Sam put her hand on Evan’s back and Evan immediately fell silent. Everyone did, naturally creating a silence for Sam to say, “It works just how the table works. And then what you do with that is up to you.”

“Yes, Miss Slither,” a dozen voices chorused.

As the meeting broke up, K ambled over to Sam and leaned into her space, just enough that they could whisper to Sam, “Are you okay with Miss Slither? I know you worked really hard on the alliteration for Sam Slither. If you don’t like it, I can make sure no one calls you that.”

“You know, I had this exact same talk with Evan a minute ago,” Sam said, laughing. “It’s fine. I like Miss Slither. It’s got those ‘I’ noises! Miiiiss. Sliiiither.”

“Miiiiss,” K mumbled, and then they and Sam wasted a good five minutes just hissing at each other while Jammer shook the hand of each and every person who had come for the talk.

“One of them’s a narc,” Evan said darkly as Jammer closed the door behind the last one. “How else did those private security guys know where we’d be?”

“Oh, was it private security and not government this time?” Sam asked, already scrolling on her phone again. “One of them gave me his number - hang on, I’ll ask him if he knows who the leak is.”

“It was also all over Sam’s socials,” Jammer said. “Don’t worry about it!
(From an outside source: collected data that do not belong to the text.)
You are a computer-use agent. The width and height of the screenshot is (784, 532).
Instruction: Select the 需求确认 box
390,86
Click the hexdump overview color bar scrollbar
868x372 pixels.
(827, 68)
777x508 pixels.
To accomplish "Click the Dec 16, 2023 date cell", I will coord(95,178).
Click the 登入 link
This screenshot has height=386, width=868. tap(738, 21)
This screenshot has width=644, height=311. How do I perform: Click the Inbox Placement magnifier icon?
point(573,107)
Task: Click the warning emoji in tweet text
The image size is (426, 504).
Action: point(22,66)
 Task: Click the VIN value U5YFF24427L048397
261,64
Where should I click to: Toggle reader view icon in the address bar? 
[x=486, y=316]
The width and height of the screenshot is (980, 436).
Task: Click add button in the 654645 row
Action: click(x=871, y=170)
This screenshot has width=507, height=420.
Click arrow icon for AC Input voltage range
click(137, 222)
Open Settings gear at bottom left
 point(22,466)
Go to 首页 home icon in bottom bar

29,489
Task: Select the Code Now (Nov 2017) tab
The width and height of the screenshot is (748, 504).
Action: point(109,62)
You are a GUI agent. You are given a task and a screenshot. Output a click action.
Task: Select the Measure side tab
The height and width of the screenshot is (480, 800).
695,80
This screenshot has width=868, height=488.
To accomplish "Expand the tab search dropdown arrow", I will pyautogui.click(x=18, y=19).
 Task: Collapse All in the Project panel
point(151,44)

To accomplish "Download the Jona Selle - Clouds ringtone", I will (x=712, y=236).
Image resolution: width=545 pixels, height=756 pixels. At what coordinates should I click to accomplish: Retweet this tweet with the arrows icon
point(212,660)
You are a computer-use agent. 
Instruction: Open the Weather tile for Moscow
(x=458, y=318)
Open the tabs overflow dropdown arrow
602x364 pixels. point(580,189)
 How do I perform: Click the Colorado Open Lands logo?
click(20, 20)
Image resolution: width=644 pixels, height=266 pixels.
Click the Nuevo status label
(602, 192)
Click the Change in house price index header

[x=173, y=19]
You took care of them, right?” He slung an arm over Evan’s shoulders, which made Evan untense so rapidly he looked like a deflating balloon, features going eerie for a second before settling into something comfortable.

“We each got one,” Evan said. “I made mine envision each and every way I could kill him. He ran away, but it was off the side of a building, so.” He made a so-so gesture with his free hand, the bouquet still clutched in his other.

“You win some, you lose some,” Jammer said philosophically. “Let’s eat!”

They all slid together onto the benches of the table where Jammer had given his presentation, K bumping elbows with Jammer, Evan sliding into his seat across from them. Sam sat down next to him without looking up from her phone, but a McRib still sprung into place on a cafeteria tray in front of her at the same time as it did for everyone else.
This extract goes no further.